## EXERCISE REQUIREMENTS
Copy each line containing the word "Avaa" from the records that follow, please.

Stored data entries
□ □ □

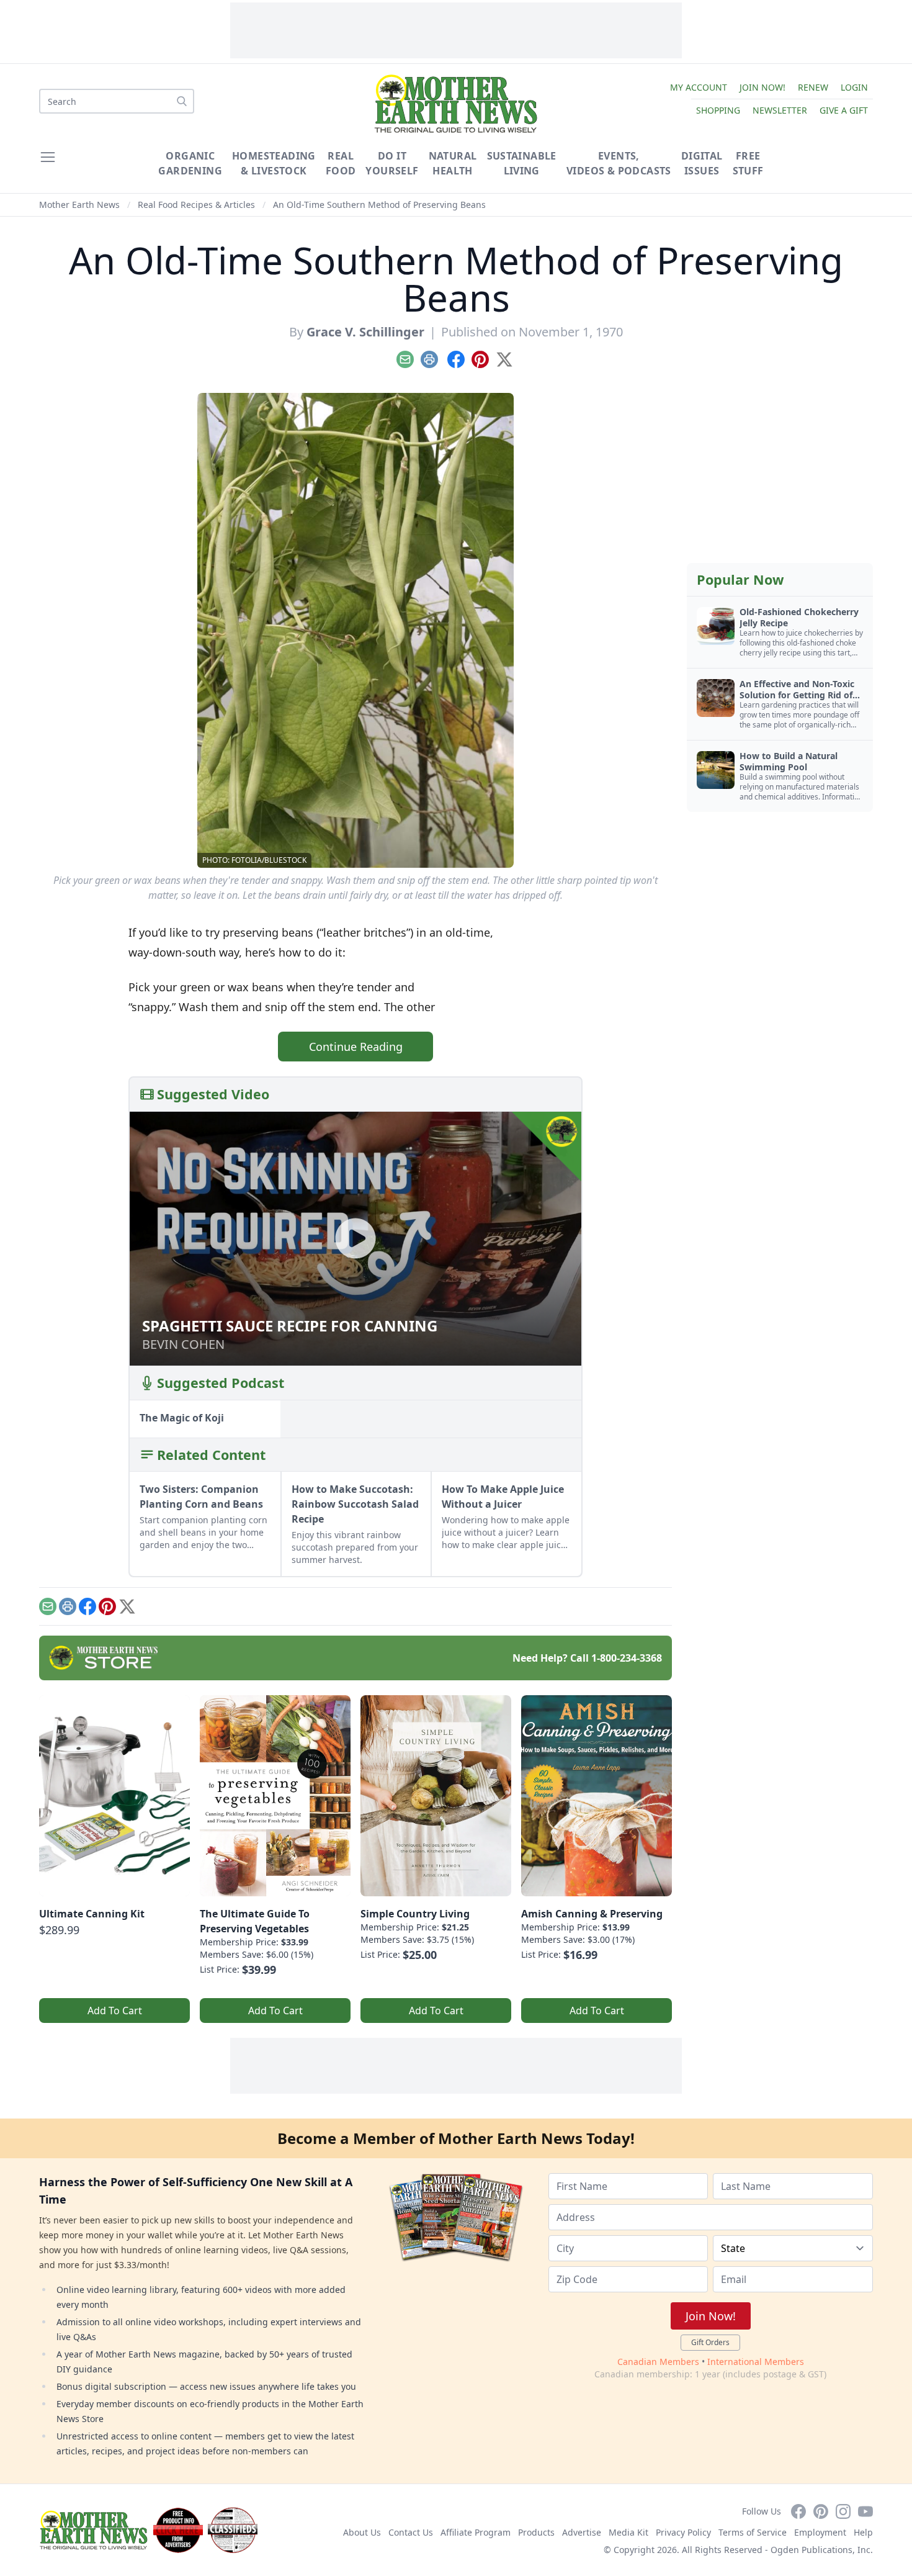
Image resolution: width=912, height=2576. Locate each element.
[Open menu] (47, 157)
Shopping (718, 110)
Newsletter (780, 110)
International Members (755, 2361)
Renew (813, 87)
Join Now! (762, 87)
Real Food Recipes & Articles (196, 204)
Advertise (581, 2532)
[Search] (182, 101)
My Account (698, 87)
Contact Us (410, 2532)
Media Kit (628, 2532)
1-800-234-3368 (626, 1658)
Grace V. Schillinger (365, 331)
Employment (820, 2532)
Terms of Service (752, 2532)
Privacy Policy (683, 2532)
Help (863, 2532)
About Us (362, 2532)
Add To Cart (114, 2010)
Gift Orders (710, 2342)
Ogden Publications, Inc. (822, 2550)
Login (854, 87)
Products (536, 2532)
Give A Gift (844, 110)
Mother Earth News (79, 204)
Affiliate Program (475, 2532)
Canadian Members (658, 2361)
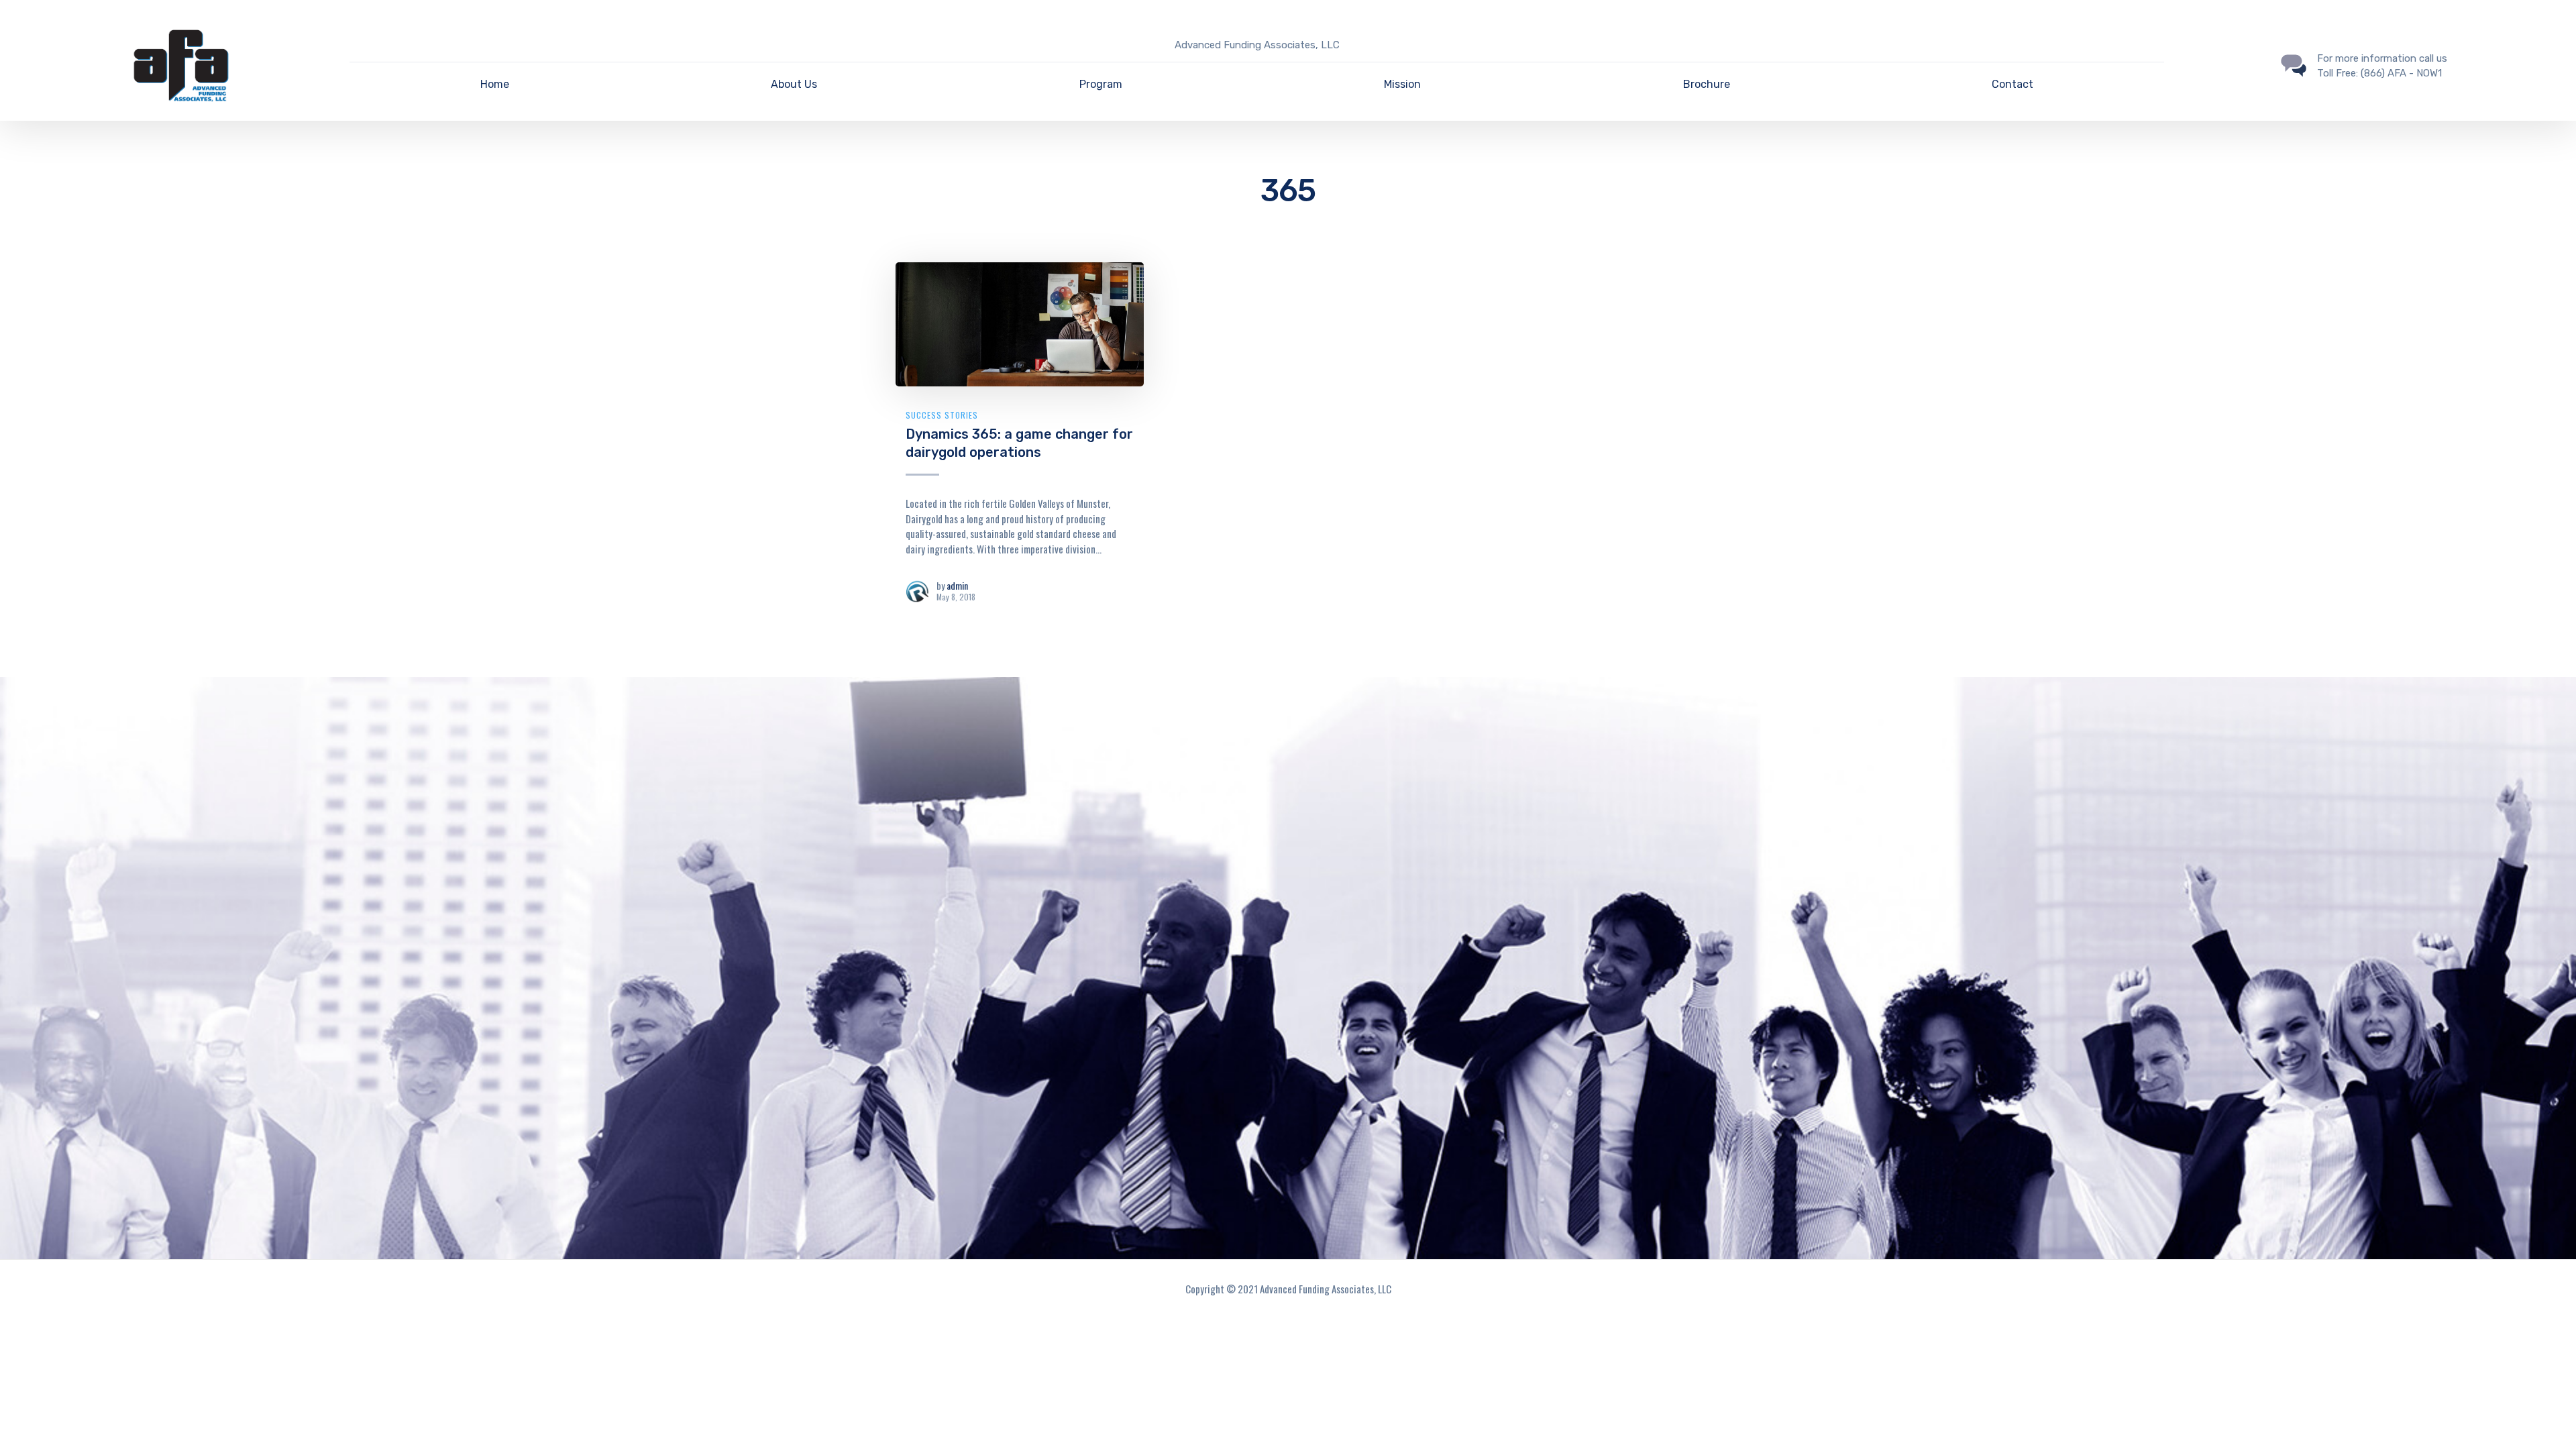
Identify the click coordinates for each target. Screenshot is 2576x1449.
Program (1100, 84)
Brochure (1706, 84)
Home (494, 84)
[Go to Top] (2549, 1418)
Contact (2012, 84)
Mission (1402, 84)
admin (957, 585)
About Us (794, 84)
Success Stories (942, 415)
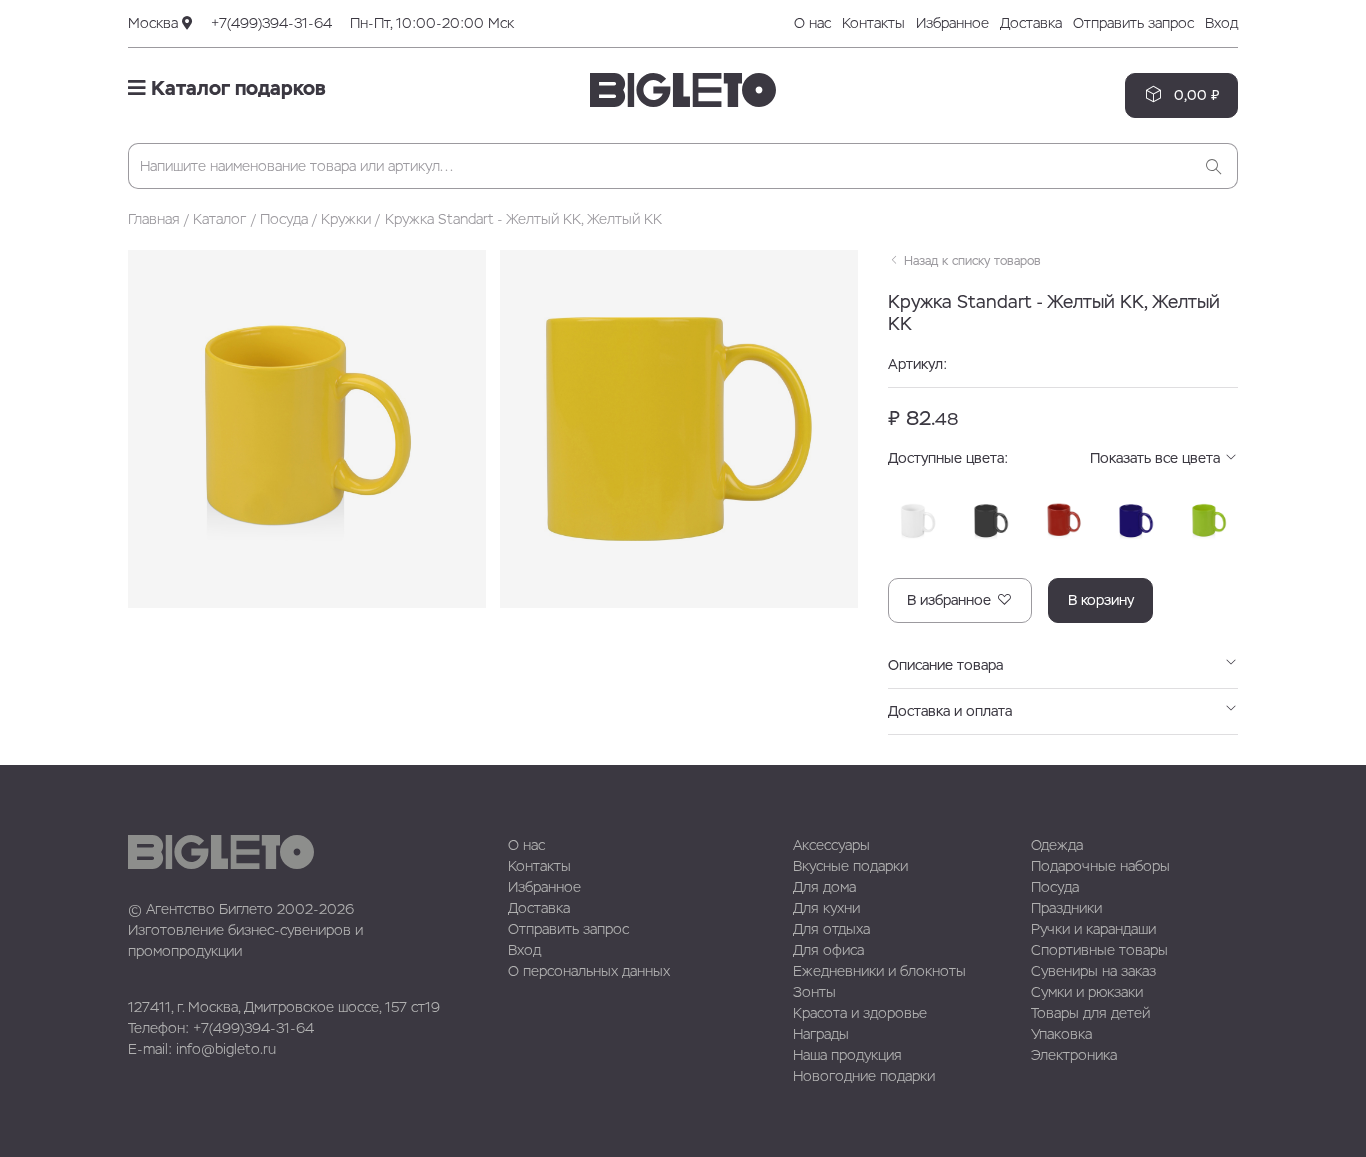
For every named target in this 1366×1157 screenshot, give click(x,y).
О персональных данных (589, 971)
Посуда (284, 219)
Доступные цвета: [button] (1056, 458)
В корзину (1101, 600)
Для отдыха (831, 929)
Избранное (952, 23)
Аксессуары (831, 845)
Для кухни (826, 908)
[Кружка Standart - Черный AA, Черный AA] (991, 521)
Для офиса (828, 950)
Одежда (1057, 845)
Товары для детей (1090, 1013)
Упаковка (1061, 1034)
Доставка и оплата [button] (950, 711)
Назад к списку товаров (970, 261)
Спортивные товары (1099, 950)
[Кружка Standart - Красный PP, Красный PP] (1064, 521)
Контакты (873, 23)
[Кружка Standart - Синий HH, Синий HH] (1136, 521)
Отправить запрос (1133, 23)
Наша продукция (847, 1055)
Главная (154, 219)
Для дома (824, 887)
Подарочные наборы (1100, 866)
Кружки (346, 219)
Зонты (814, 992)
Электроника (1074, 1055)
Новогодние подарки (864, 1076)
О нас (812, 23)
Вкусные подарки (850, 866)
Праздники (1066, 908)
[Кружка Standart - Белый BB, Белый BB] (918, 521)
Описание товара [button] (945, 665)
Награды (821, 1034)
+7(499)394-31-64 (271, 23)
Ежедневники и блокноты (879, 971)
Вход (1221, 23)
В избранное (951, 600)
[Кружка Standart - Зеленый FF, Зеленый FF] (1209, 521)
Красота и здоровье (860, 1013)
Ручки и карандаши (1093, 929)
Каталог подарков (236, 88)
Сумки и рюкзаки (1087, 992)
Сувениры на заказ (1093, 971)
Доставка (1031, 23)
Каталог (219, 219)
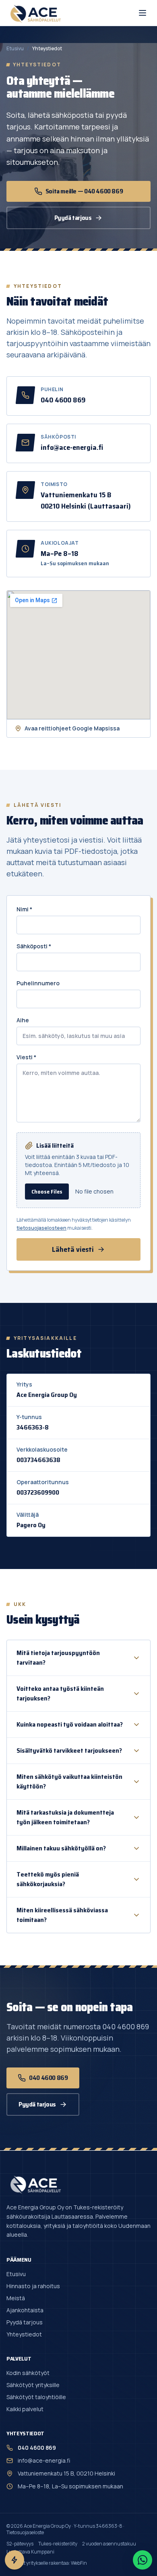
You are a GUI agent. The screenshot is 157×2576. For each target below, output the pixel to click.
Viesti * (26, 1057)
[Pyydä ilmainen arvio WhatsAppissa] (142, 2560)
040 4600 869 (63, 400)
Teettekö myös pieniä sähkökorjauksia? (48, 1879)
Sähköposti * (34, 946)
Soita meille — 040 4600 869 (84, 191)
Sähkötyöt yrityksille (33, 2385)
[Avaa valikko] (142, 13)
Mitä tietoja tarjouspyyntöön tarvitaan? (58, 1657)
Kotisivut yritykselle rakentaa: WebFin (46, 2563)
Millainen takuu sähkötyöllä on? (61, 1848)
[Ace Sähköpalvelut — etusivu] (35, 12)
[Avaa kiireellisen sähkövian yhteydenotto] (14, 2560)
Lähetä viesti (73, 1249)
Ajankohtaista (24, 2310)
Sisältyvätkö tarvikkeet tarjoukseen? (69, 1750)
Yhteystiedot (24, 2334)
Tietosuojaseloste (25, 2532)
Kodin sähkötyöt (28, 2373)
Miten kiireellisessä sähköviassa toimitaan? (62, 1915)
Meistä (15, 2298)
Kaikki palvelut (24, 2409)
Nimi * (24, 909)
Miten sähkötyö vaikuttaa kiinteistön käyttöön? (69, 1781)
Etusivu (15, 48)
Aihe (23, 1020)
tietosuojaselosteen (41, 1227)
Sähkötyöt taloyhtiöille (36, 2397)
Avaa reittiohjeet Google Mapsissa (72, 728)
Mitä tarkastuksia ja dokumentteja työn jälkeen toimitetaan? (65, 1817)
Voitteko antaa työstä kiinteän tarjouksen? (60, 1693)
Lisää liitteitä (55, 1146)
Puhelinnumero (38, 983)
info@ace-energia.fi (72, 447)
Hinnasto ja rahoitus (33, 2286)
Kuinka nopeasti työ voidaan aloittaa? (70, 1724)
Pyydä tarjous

□ □ □

## ANSWER SPACE
[Avaa valikko] (142, 13)
[Avaa kiireellisen sähkövian yhteydenotto] (14, 2560)
Avaa reittiohjeet Google Mapsissa (72, 728)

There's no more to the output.